In het vorige vers van deze Psalm hebben we een gebed om ondersteuning tamelijk uitgebreid mogen overdenken. Want in vers 116 werd dit gevraagd: ’Ondersteun mij naar Uw toezegging opdat ik leve…’ En hier staat: ‘Ondersteun mij zo zal ik behouden zijn’. U bemerkt overeenstemming in deze gebeden. Zonder dat we nu weer uitvoerig willen herhalen wat vorige keer gezegd is, wil ik wel uw aandacht richten op deze herhaling. Het mag voor u ook al een ondersteuning zijn dat in Gods Woord herhalingen voorkomen. Dat is bij hen, die het leren begrijpen hetzelfde. Niet als iets saais, iets eentonigs maar veeleer als een versterking, omdat we telkens begeren dezelfde nood bij God te brengen, en dezelfde hulp nodig hebben. Dan wordt u aangewezen, als u vorige keer ondersteund werd, en u nu weer diep in de put zit, dat u nu om hetzelfde mag vragen, om diezelfde ondersteuning die u weer nodig hebt. U mag weer zo afhankelijk zijn, dagelijks en in verschillende omstandigheden. Zijn er eigenlijk wel omstandigheden dat we het zonder Gods ondersteuning zouden kunnen stellen? Ik denk van niet, hoewel sommigen denken dat ze het alleen maar in benauwdheid en nood nodig hebben. We hebben het zeker zo nodig in tijden van voorspoed, als er geen tegenslagen zijn. Want o wie zijn wij, en wat zijn we gauw ver weg van de Heere. Dan is het ook Zijn ondersteunende genade, die ons weerhoudt van uitbreken in de zonde, het losbreken van de Heere. ‘Ondersteun mij!’ In alle omstandigheden is het nodig, telkens weer. Vorige keer hebben we het overdacht en deze week overdenken we het weer. Maar het mag ook dagelijks. Het behoorde wel dagelijks gebeden te worden: ‘O, Heere ondersteun mij, want zonder dat ken ik geen leven. Zonder dat is er geen behoud.’

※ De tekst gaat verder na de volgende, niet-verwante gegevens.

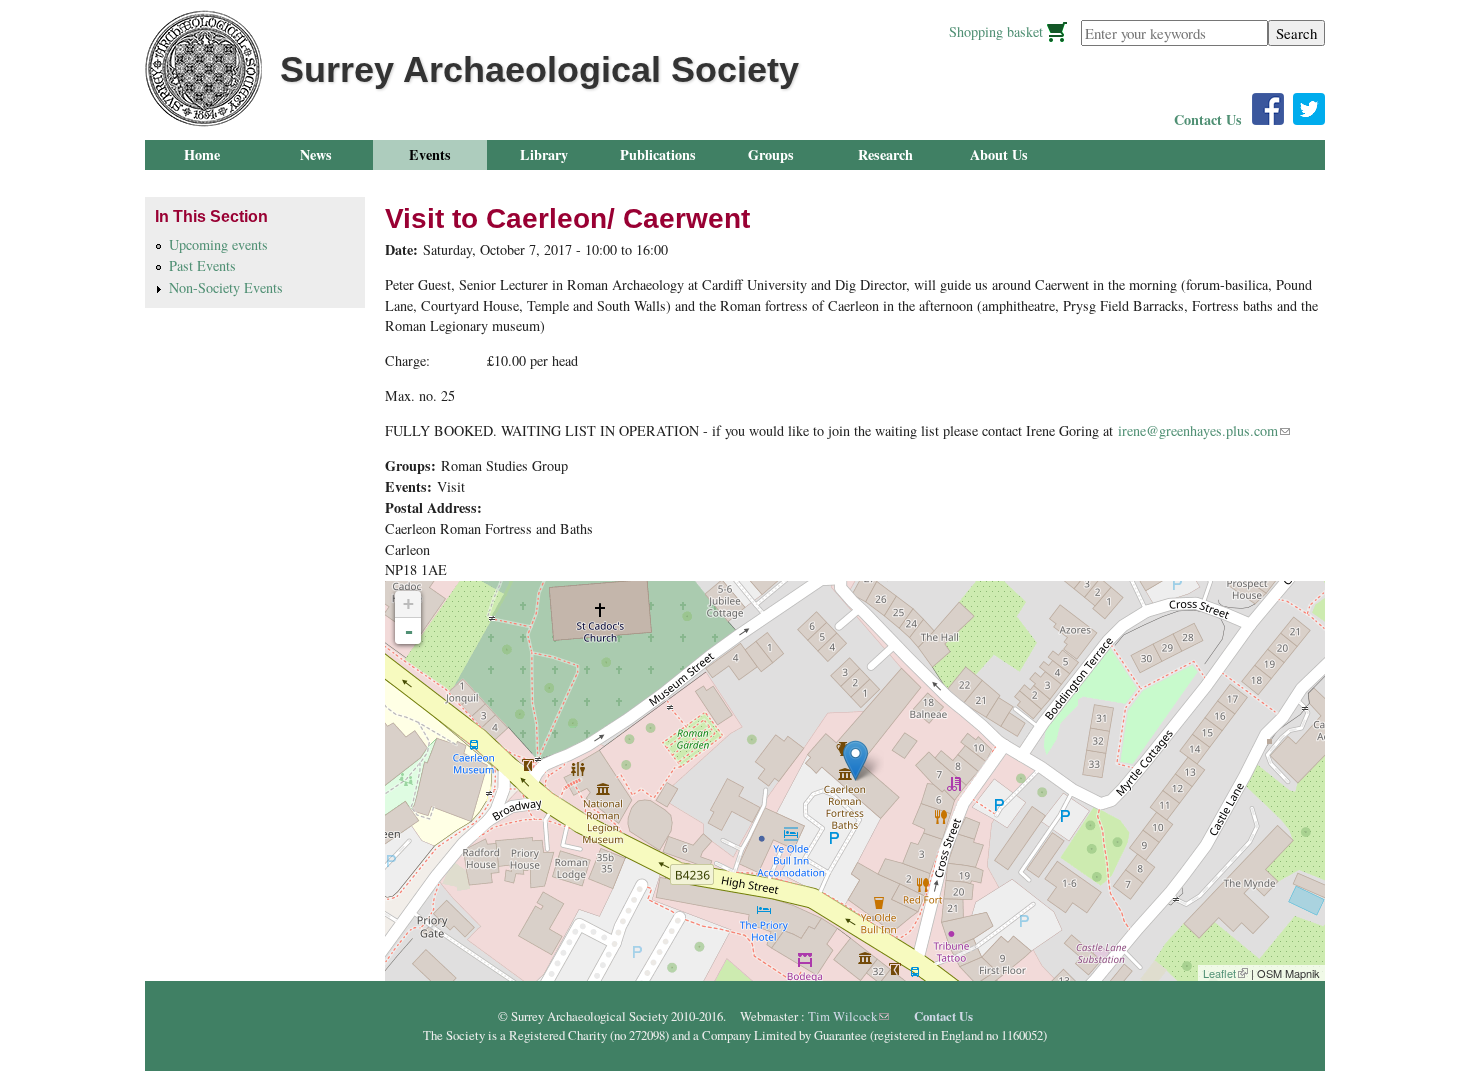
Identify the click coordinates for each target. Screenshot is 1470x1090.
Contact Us (1208, 119)
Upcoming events (218, 244)
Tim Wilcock (848, 1016)
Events (430, 154)
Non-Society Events (226, 287)
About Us (999, 154)
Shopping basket (996, 31)
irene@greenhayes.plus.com (1204, 430)
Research (885, 154)
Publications (658, 154)
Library (544, 154)
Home (202, 154)
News (316, 154)
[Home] (203, 68)
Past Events (202, 265)
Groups (771, 154)
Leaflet (1225, 973)
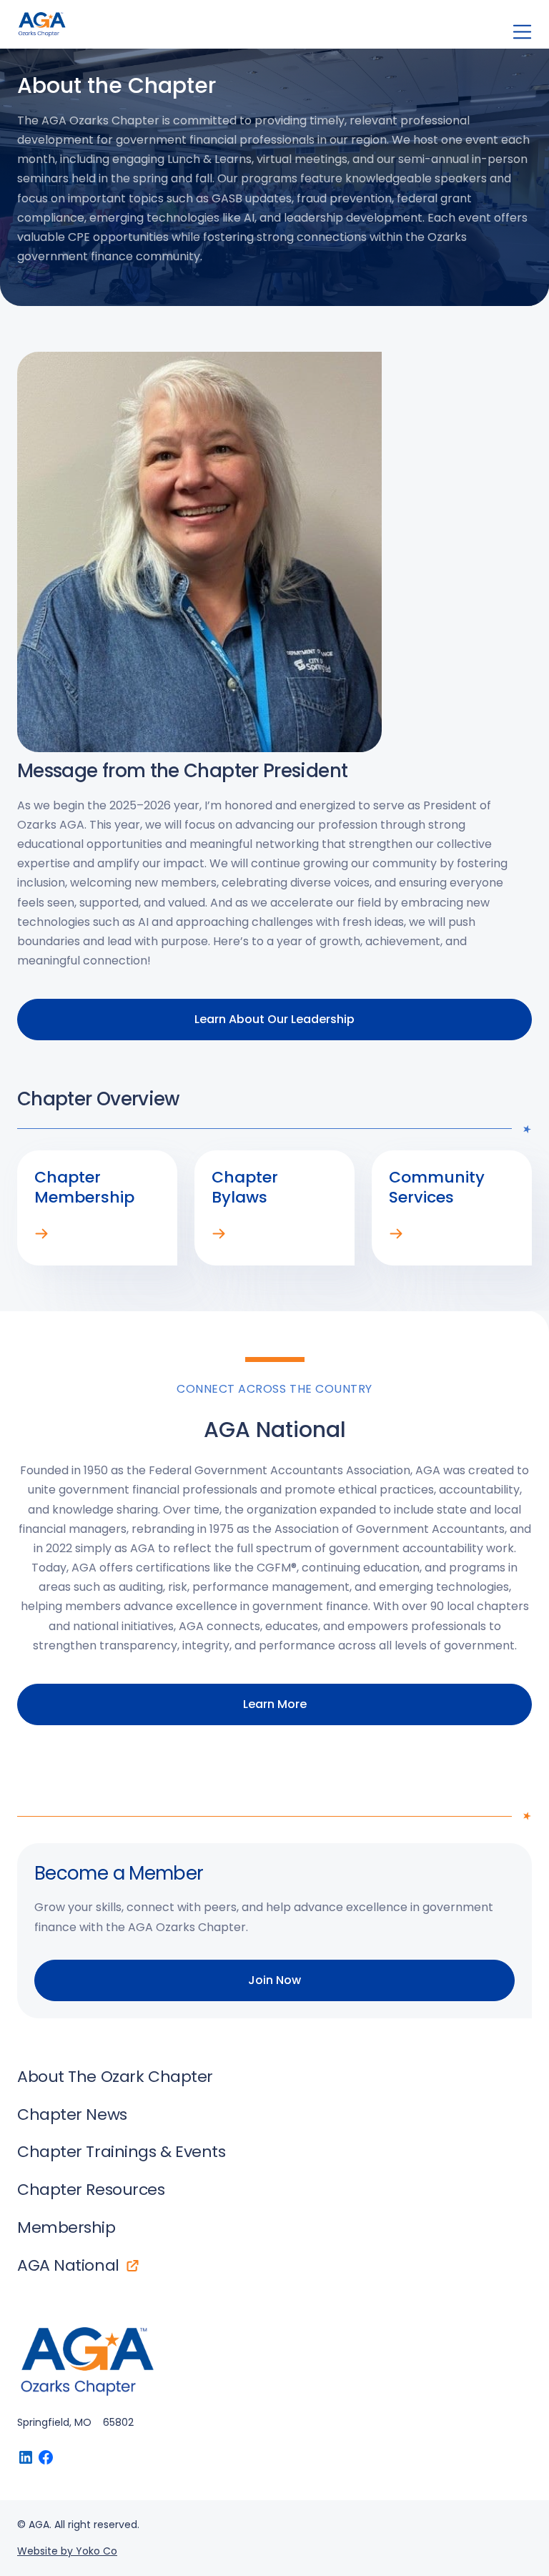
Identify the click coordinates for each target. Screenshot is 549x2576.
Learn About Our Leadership (274, 1019)
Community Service (396, 1234)
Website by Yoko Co (67, 2551)
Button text (26, 2457)
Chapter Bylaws (218, 1234)
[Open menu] (522, 32)
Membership (41, 1234)
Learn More (275, 1704)
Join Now (274, 1980)
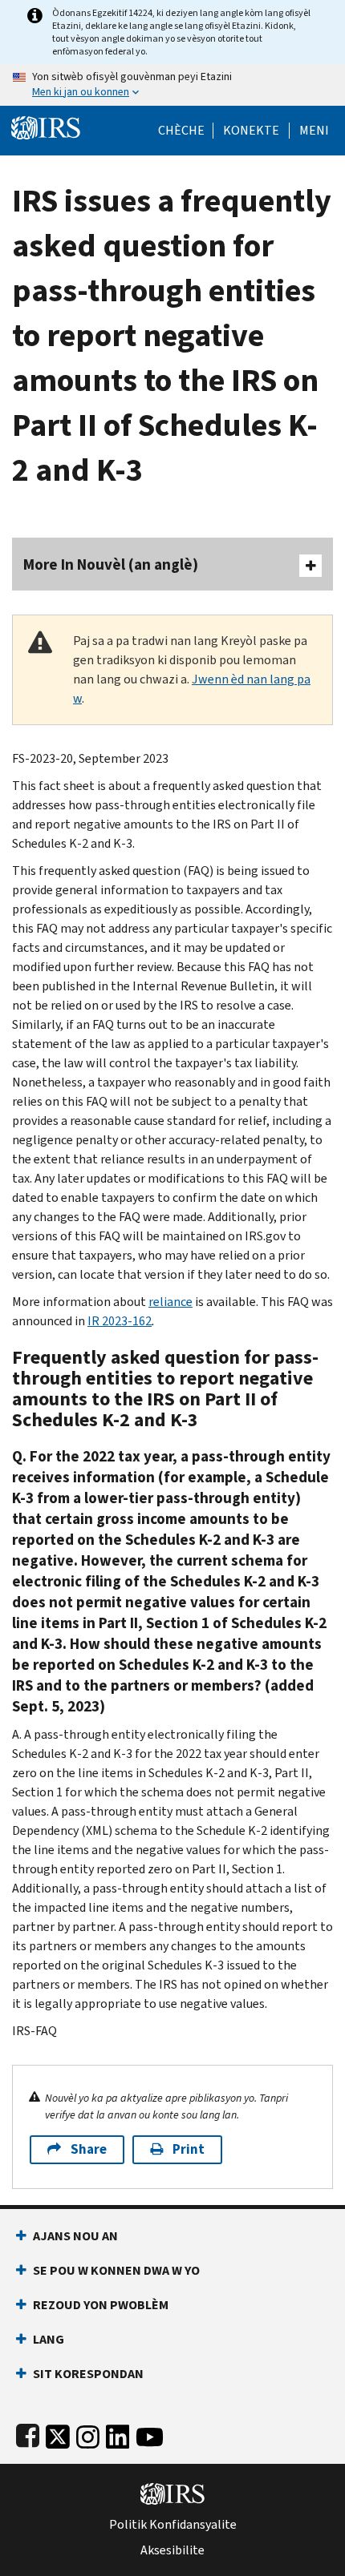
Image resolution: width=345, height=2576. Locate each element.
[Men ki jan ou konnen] (172, 85)
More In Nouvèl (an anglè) (110, 564)
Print (188, 2149)
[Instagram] (87, 2434)
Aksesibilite (172, 2550)
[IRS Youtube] (150, 2434)
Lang (48, 2339)
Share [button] (89, 2149)
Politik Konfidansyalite (173, 2525)
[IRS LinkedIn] (118, 2434)
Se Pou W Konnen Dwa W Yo (116, 2270)
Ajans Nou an (75, 2235)
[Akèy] (45, 126)
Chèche (181, 131)
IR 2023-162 (119, 1320)
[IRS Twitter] (58, 2434)
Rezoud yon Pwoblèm (100, 2304)
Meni (314, 131)
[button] (251, 131)
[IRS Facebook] (27, 2434)
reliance (170, 1301)
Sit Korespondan (88, 2373)
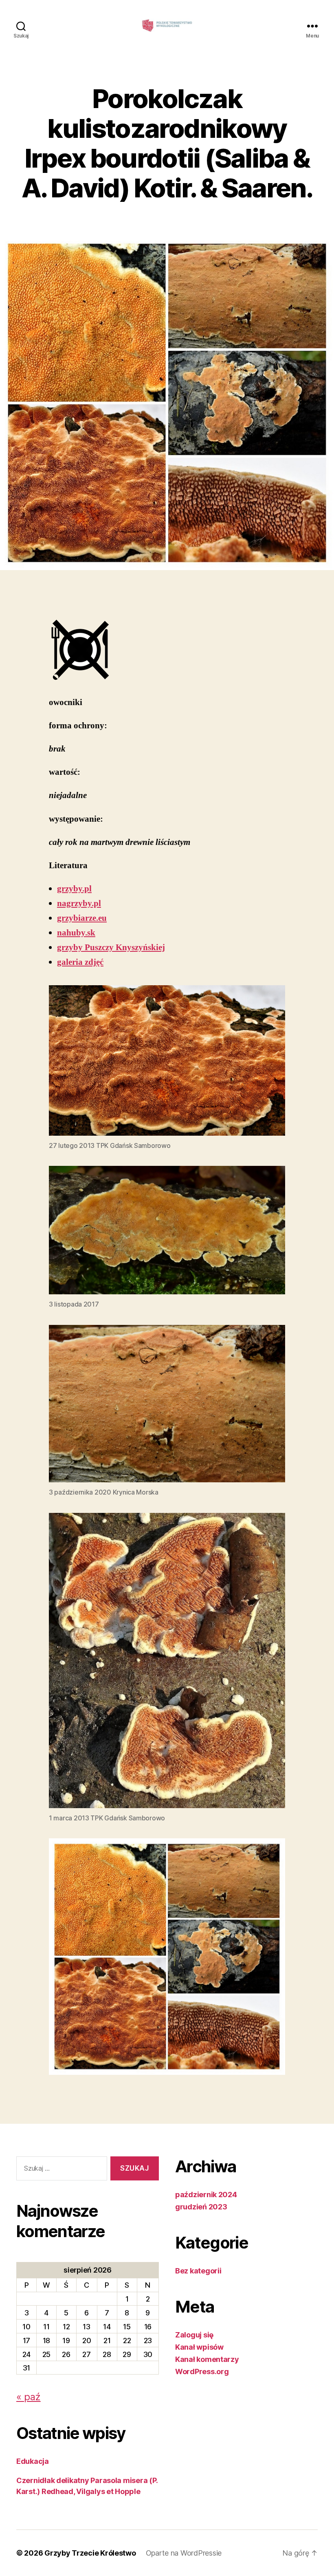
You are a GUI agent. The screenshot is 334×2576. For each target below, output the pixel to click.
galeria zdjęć (80, 962)
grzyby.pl (74, 888)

Enerzijds is het nodig dat dit herhaald wordt, anderzijds wordt het ook begeerd. Wie de zoete ervaring van een ondersteuning kent, die begeert het weer te ervaren. Want wat een heerlijke zielsverkwikking kan dan iemand opbeuren, moed, kracht, vreugde, blijdschap van God geven. Zomaar op een enkel moment. O, dat begeer je weer bij vernieuwing en dat mag je dus ook weer bidden. ‘Ondersteun mij, zo zal ik behouden zijn’. Het behoud is er zelfs afhankelijk van, van de hulp van God, door Hem opgenomen en door Hem gedragen te worden, van te steunen op Zijn krachten en niet op de onze. Daar is de veiligheid, zo hebben sommigen het vertaald. In de Engelse vertaling staat het zo. Onze veiligheid, ons behoud, is daarvan afhankelijk.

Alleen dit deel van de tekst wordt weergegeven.